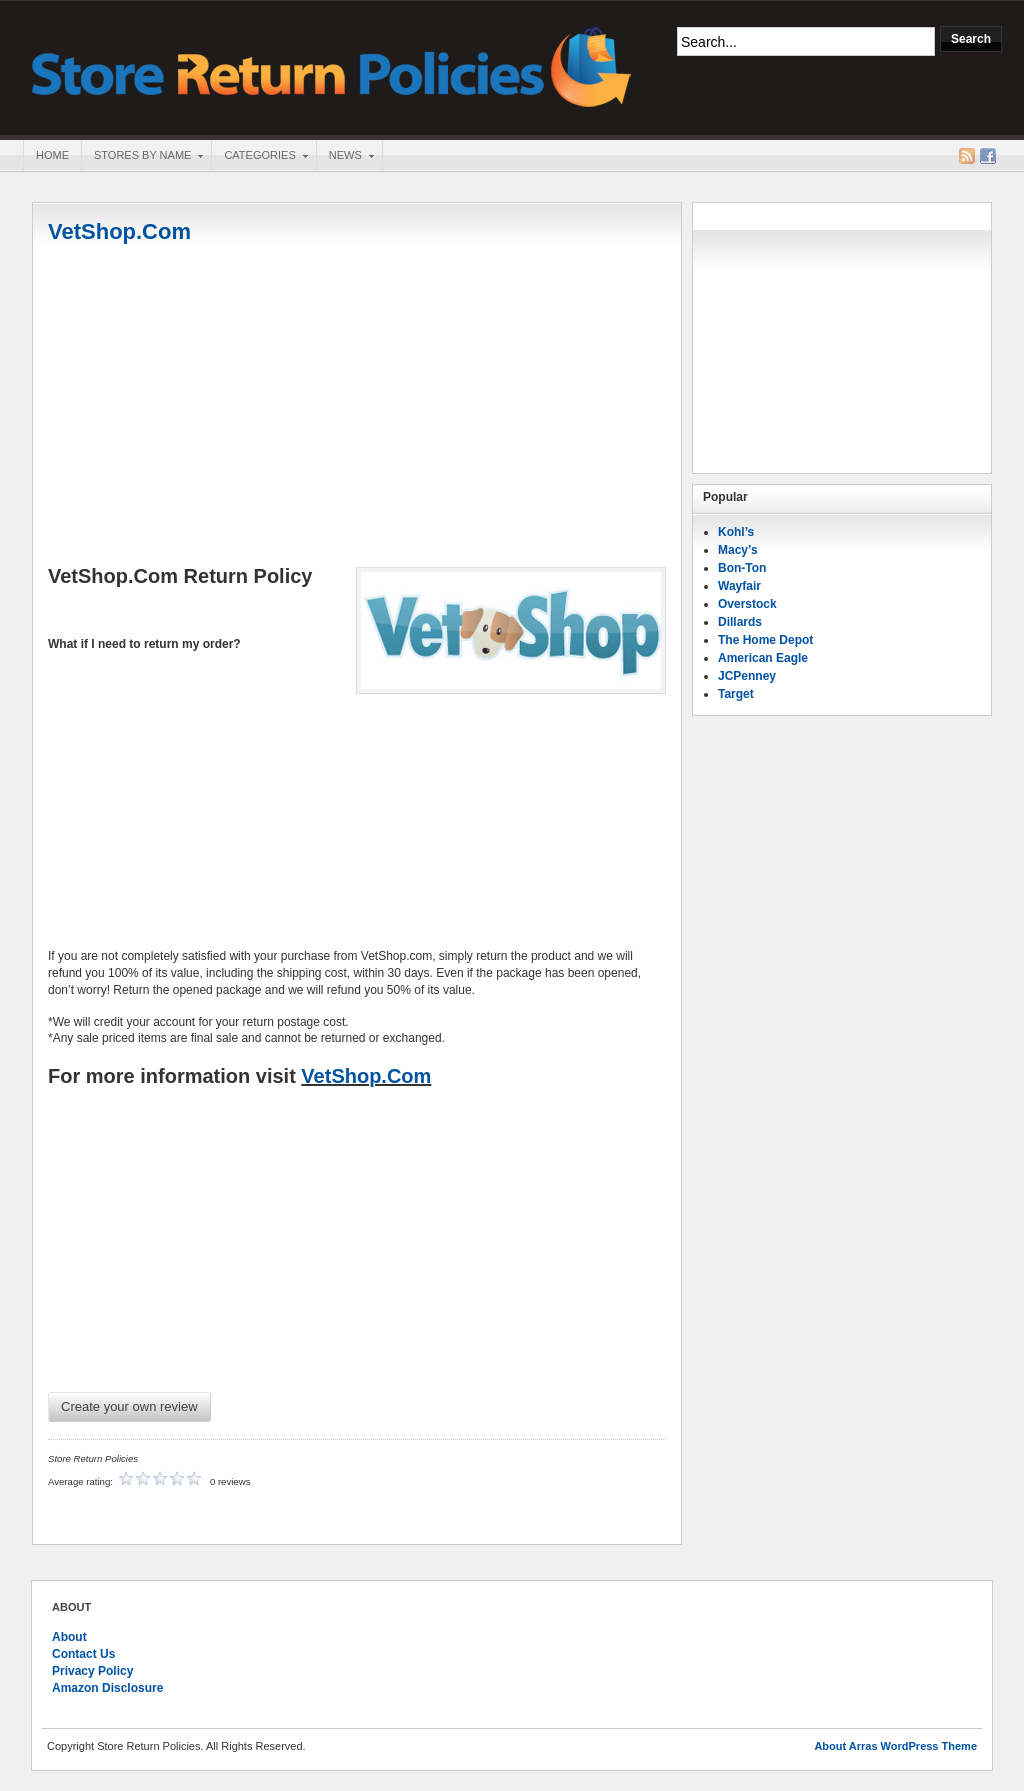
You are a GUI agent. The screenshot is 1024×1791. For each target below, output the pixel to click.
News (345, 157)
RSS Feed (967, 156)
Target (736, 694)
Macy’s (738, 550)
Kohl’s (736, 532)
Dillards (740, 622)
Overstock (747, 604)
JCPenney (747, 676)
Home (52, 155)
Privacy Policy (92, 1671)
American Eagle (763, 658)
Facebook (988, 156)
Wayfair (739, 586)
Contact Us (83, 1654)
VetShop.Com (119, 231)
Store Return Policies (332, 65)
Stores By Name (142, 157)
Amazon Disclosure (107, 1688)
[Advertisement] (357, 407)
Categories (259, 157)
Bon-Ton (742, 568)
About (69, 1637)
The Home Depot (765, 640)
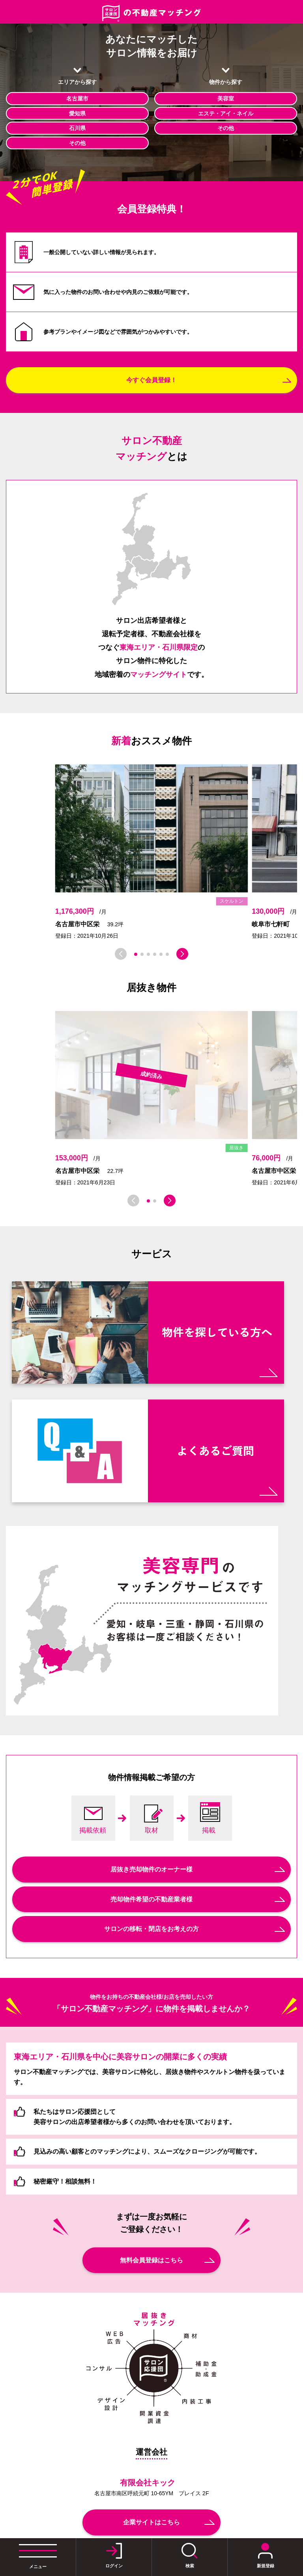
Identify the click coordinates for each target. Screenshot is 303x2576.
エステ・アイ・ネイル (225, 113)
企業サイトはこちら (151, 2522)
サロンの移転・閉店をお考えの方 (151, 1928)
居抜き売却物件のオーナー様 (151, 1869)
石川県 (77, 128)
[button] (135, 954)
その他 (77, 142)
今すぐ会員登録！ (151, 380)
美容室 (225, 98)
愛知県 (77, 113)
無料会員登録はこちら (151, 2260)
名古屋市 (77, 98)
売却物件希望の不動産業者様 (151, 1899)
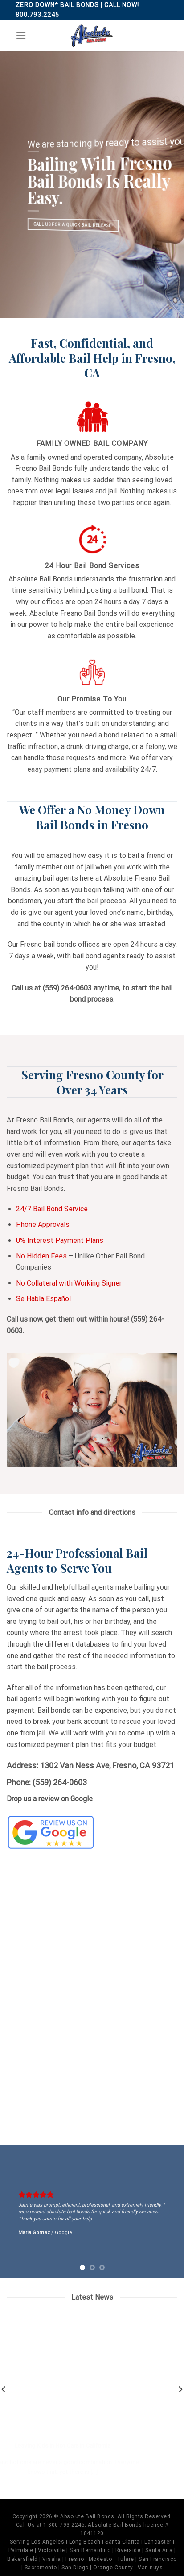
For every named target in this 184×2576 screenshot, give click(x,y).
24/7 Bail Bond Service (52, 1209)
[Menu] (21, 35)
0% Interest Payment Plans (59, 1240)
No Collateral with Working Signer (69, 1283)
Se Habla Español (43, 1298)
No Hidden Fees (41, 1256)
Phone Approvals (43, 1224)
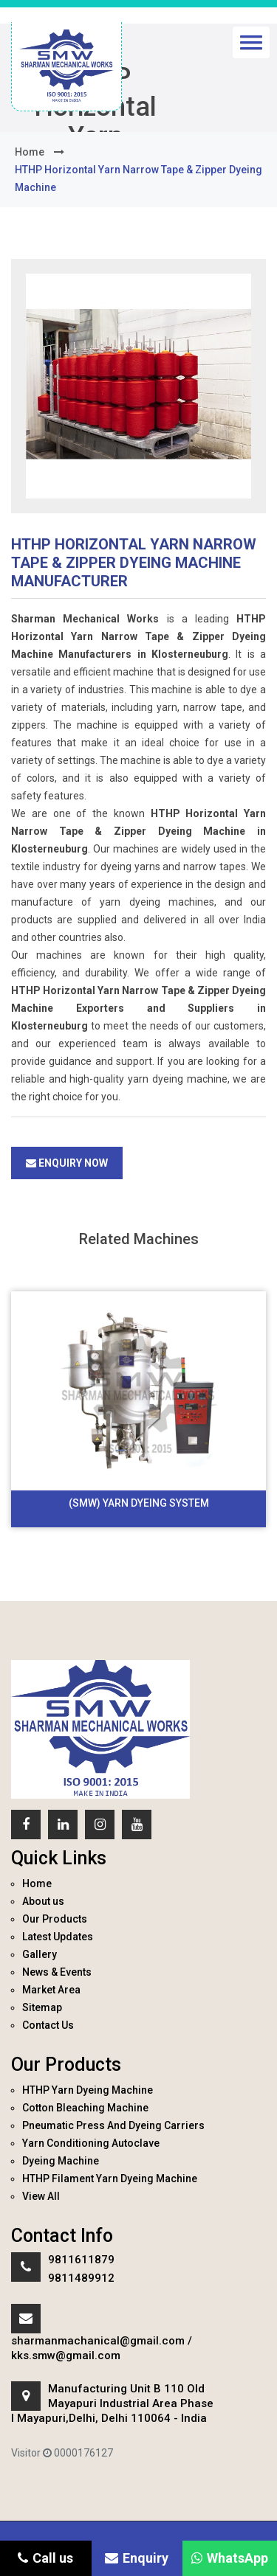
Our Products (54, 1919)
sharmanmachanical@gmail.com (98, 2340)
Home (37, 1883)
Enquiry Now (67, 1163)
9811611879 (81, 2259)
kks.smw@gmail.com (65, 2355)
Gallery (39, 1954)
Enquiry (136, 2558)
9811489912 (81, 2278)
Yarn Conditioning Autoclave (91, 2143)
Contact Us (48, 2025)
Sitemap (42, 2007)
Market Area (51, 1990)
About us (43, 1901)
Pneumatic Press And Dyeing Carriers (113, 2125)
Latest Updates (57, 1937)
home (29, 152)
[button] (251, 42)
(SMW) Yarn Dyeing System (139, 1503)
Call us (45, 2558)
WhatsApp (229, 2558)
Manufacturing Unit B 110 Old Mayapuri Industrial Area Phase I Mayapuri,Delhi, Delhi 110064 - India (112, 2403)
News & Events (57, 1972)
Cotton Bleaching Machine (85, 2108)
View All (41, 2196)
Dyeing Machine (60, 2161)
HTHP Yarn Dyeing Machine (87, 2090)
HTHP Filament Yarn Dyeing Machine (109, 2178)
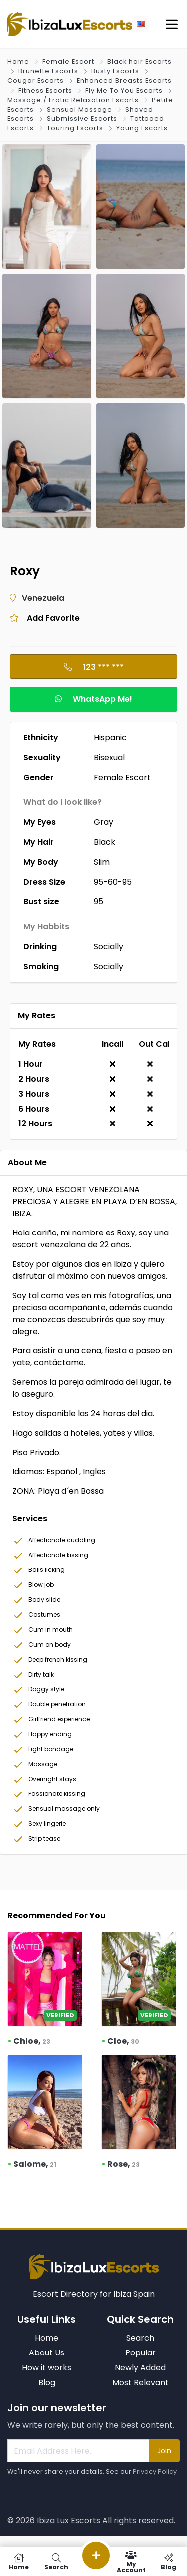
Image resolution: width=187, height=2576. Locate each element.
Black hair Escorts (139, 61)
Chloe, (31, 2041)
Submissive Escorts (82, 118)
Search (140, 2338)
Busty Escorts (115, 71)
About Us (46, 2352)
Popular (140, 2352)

What needs to be done:
Write each line of the rows above as one string in a JSON array, leaving out blank lines and the pictures.

Complete output:
[
  "You are a GUI agent. The screenshot is 1024×1791. For each target below, output the pixel to click.",
  "News (345, 157)",
  "RSS Feed (967, 156)",
  "Target (736, 694)",
  "Macy’s (738, 550)",
  "Kohl’s (736, 532)",
  "Dillards (740, 622)",
  "Overstock (747, 604)",
  "JCPenney (747, 676)",
  "Home (52, 155)",
  "Privacy Policy (92, 1671)",
  "American Eagle (763, 658)",
  "Facebook (988, 156)",
  "Wayfair (739, 586)",
  "Contact Us (83, 1654)",
  "VetShop.Com (119, 231)",
  "Store Return Policies (332, 65)",
  "Stores By Name (142, 157)",
  "Amazon Disclosure (107, 1688)",
  "[Advertisement] (357, 407)",
  "Categories (259, 157)",
  "Bon-Ton (742, 568)",
  "About (69, 1637)",
  "The Home Depot (765, 640)",
  "Identify the click coordinates for each target. Screenshot is 303x2576.",
  "エステ・アイ・ネイル (225, 113)",
  "企業サイトはこちら (151, 2522)",
  "サロンの移転・閉店をお考えの方 (151, 1928)",
  "居抜き売却物件のオーナー様 (151, 1869)",
  "石川県 (77, 128)",
  "[button] (135, 954)",
  "その他 (77, 142)",
  "今すぐ会員登録！ (151, 380)",
  "美容室 (225, 98)",
  "愛知県 (77, 113)",
  "無料会員登録はこちら (151, 2260)",
  "名古屋市 (77, 98)",
  "売却物件希望の不動産業者様 (151, 1899)",
  "For every named target in this 184×2576 screenshot, give click(x,y).",
  "24/7 Bail Bond Service (52, 1209)",
  "[Menu] (21, 35)",
  "0% Interest Payment Plans (59, 1240)",
  "No Collateral with Working Signer (69, 1283)",
  "Se Habla Español (43, 1298)",
  "No Hidden Fees (41, 1256)",
  "Phone Approvals (43, 1224)",
  "Our Products (54, 1919)",
  "sharmanmachanical@gmail.com (98, 2340)",
  "Home (37, 1883)",
  "Enquiry Now (67, 1163)",
  "9811611879 (81, 2259)",
  "kks.smw@gmail.com (65, 2355)",
  "Gallery (39, 1954)",
  "Enquiry (136, 2558)",
  "9811489912 (81, 2278)",
  "Yarn Conditioning Autoclave (91, 2143)",
  "Contact Us (48, 2025)",
  "Sitemap (42, 2007)",
  "Market Area (51, 1990)",
  "About us (43, 1901)",
  "Pneumatic Press And Dyeing Carriers (113, 2125)",
  "Latest Updates (57, 1937)",
  "home (29, 152)",
  "[button] (251, 42)",
  "(SMW) Yarn Dyeing System (139, 1503)",
  "Call us (45, 2558)",
  "WhatsApp (229, 2558)",
  "Manufacturing Unit B 110 Old Mayapuri Industrial Area Phase I Mayapuri,Delhi, Delhi 110064 - India (112, 2403)",
  "News & Events (57, 1972)",
  "Cotton Bleaching Machine (85, 2108)",
  "View All (41, 2196)",
  "Dyeing Machine (60, 2161)",
  "HTHP Yarn Dyeing Machine (87, 2090)",
  "HTHP Filament Yarn Dyeing Machine (109, 2178)",
  "Image resolution: width=187, height=2576. Locate each element.",
  "Black hair Escorts (139, 61)",
  "Chloe, (31, 2041)",
  "Submissive Escorts (82, 118)",
  "Search (140, 2338)",
  "Busty Escorts (115, 71)",
  "About Us (46, 2352)",
  "Popular (140, 2352)"
]